No AI-generated text in my fiction. Every word is mine.
AI Use Statement
No AI-generated text appears in my fiction — novels or short stories. Every word is written by me.
I do use AI tools during editing — to flag problems in my own drafts, such as repeated words, consistency errors, and pacing issues. These tools never write, rewrite, or suggest changes. They point out what to look at; every decision about what to keep, cut, or change is mine. This applies to everything I publish as fiction, including (future) self-published short story collections.
I’ll highlight one distinction, because people use "AI" to mean very different things. Some uses are assistive: the tool supports a task — checking spelling and grammar, scanning a late draft for repeated names or tense slips, helping with research — while the work itself stays human-created. Other uses are generative: the tool produces content, or helps produce it. The most important thing for fiction isn't which kind of software is running underneath — it's whether generated text ends up on the page. In my fiction, it doesn't.
So, to be specific: I have not used AI to generate my plots, my prose, my book covers, or my print and ebook formatting.
Generative AI outside the manuscript
I have used generative AI in a few ways that are not part of my books, and I label these as AI-generated wherever the platform allows it:
Promotional images based on my characters, used as supplementary material for social media and this website. These are marked as AI-generated.

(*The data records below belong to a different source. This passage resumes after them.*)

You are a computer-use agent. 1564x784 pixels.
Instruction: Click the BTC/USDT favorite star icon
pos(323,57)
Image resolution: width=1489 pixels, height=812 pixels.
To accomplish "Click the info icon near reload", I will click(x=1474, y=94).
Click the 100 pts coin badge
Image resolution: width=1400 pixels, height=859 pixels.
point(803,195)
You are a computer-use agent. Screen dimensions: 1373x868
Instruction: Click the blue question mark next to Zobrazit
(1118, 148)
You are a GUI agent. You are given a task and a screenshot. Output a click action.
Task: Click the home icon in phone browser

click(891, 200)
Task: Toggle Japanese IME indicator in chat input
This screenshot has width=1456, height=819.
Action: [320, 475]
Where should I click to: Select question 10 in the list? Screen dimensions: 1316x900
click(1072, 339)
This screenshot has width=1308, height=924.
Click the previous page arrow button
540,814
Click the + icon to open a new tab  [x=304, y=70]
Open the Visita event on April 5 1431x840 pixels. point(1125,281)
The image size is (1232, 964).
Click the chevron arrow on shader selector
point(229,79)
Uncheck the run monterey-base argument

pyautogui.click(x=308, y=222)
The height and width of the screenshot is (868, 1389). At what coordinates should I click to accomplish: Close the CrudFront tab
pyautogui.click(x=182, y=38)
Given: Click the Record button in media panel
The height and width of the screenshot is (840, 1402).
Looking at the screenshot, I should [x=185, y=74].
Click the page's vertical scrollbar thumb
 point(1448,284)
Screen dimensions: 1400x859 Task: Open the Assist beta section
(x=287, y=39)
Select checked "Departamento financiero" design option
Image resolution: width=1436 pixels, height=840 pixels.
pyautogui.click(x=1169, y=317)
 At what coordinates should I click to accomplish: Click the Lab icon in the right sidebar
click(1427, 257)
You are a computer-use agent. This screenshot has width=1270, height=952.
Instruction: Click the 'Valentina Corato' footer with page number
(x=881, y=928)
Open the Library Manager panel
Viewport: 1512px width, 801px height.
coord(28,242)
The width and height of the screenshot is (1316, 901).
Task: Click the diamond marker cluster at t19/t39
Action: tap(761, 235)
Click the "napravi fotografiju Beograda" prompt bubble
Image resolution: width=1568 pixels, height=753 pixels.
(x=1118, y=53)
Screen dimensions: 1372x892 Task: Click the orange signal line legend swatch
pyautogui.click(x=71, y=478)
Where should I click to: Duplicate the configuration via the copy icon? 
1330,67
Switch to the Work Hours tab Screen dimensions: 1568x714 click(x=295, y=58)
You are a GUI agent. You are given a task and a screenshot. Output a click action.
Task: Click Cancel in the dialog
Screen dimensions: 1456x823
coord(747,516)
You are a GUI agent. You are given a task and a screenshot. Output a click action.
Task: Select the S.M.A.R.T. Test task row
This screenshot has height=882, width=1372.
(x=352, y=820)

A song built from my own lyrics, written from the perspective of Sarina, the main character of The Red Line. The lyrics and creative direction are mine; the voice and music are AI-generated.
(Not every platform supports AI-generation labelling yet — but that's coming.)
My blog and other non-fiction
I work a little differently here. I write my own first drafts and the words, ideas, and opinions are mine — but I do use AI more actively in support: to help organise my thoughts, and to research points I'm mulling over. The thinking and the writing are still mine; the tool helps me get where I want to go.
An AI generated image of Sarina from The Red Line.
A note on the ethics
I recognise the serious ethical concerns around AI, particularly the use of writers', musicians', and visual artists' work to train these models without consent. It's an uncomfortable co-existence. These tools are now widely used despite real, unresolved questions about their origins. I use them pragmatically while still investing in human creators — requesting particular novels for my library, buying vinyl and audiobooks, and saving up for a limited-edition print from a photographer I admire. My point is that the arts aren't lost to any of this. Most of the time, we still seek out the human hand.